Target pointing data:
━━━━━━━━━━━━━━━━

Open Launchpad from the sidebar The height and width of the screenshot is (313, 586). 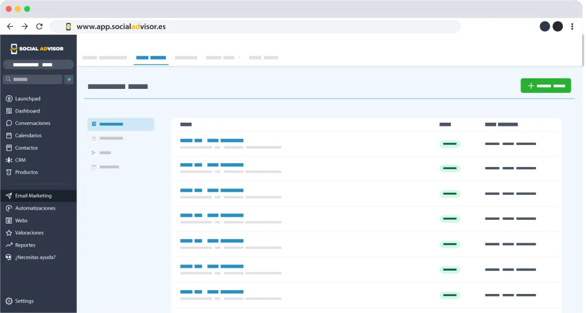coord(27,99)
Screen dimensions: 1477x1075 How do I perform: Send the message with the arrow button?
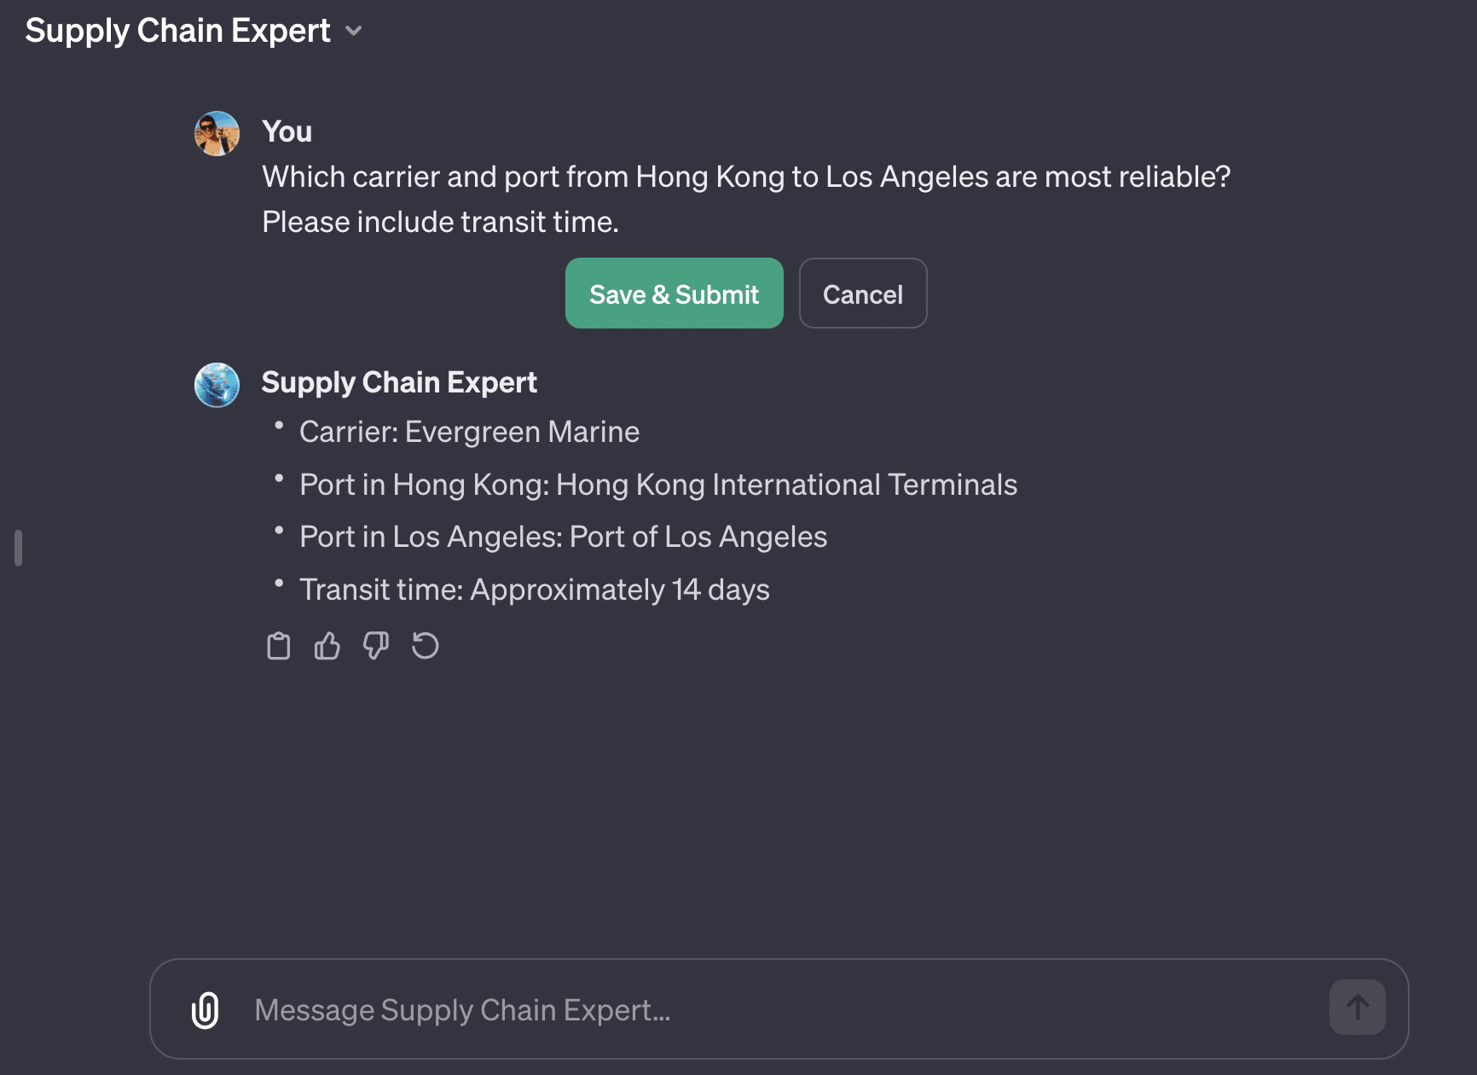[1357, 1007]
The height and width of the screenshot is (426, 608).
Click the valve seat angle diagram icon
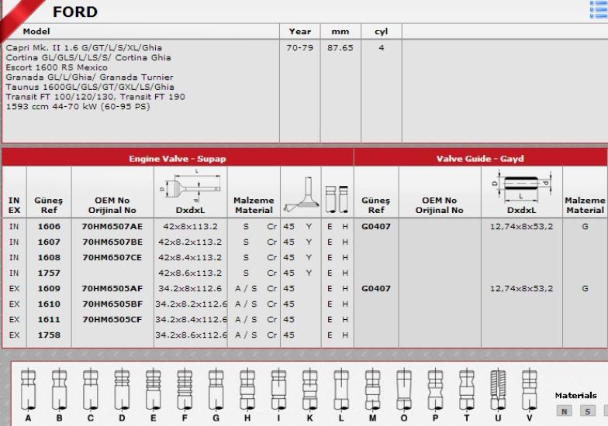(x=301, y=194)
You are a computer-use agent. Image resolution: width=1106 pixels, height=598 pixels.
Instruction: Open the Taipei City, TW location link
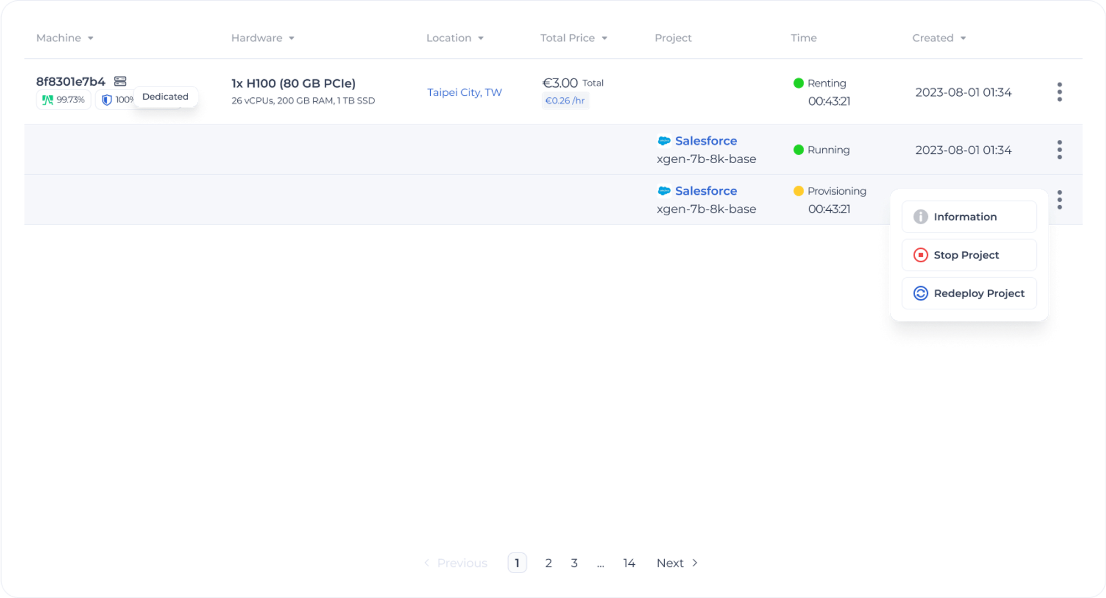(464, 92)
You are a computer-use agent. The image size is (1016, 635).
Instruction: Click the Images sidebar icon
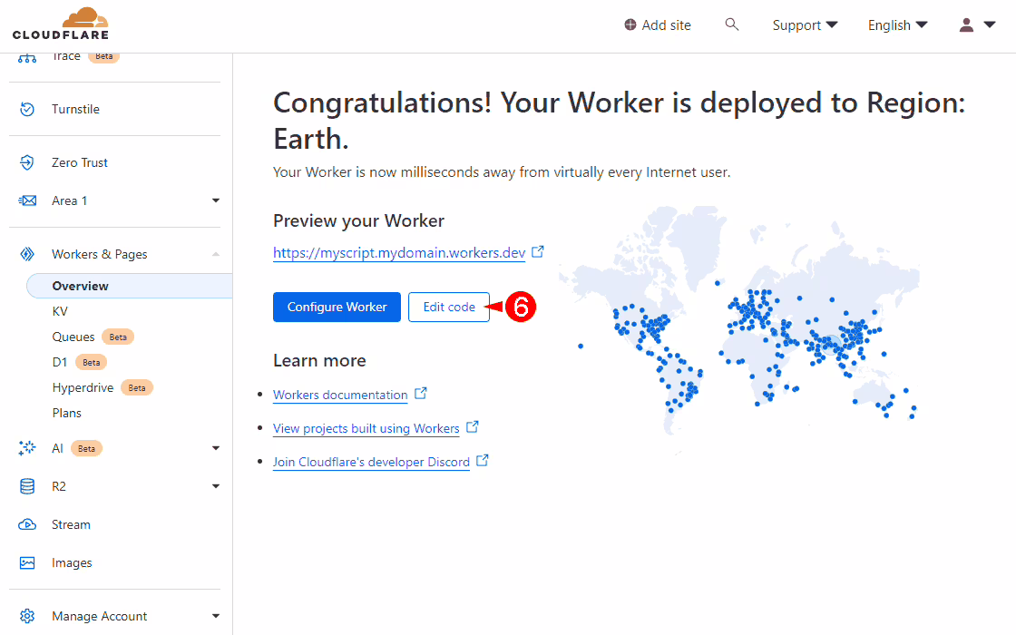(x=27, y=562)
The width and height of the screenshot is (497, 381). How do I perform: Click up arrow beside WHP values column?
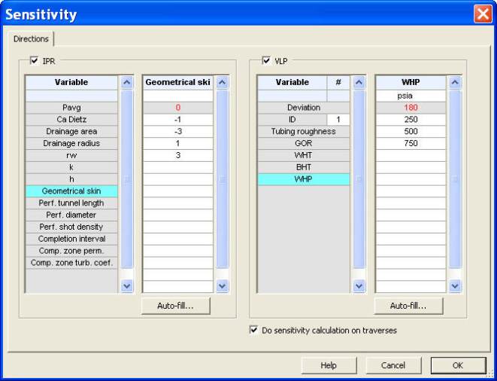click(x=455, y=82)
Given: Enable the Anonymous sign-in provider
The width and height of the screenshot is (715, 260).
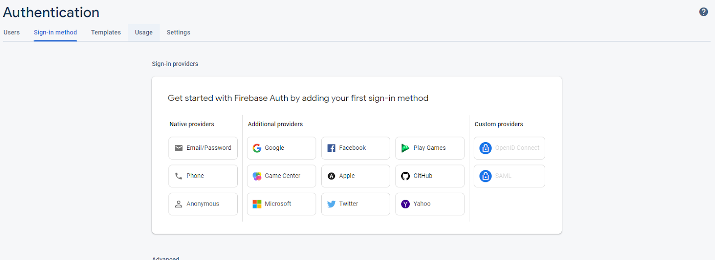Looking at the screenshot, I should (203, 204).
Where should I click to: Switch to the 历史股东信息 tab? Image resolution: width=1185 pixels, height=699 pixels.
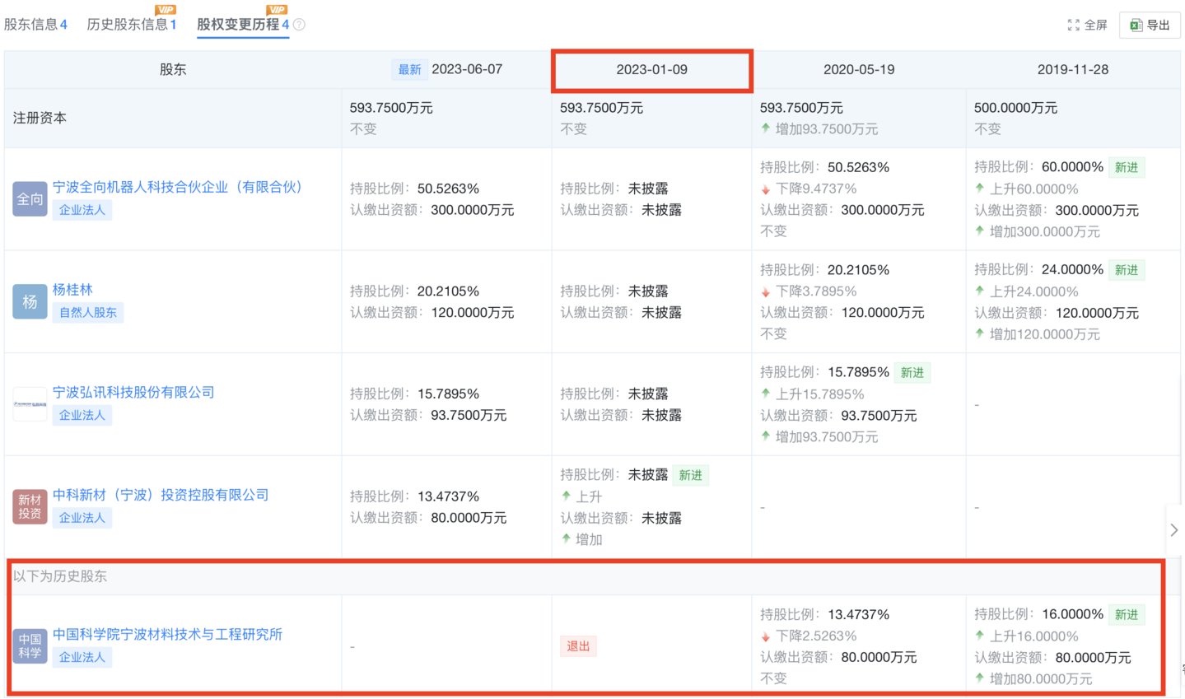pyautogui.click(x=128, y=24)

━━━━━━━━━━━━━━━━

[Aim]
Starting with the line that contains "You are a computer-use agent. Image" and going on through the last of the items, switch "Instruction" to "Task" and keep everything else the same. Please leave the pictures out of your answer.

[The output]
You are a computer-use agent. Image resolution: width=1106 pixels, height=598 pixels.
Task: Open the Taipei City, TW location link
(464, 92)
You are a computer-use agent. The image size is (1016, 635).
Task: Click the Images sidebar icon
(x=27, y=562)
The width and height of the screenshot is (497, 381). How do I perform: Click up arrow beside WHP values column?
click(x=455, y=82)
Given: Enable the Anonymous sign-in provider
The width and height of the screenshot is (715, 260).
Looking at the screenshot, I should (203, 204).
Where should I click to: Switch to the 历史股东信息 tab? Image resolution: width=1185 pixels, height=699 pixels.
pyautogui.click(x=128, y=24)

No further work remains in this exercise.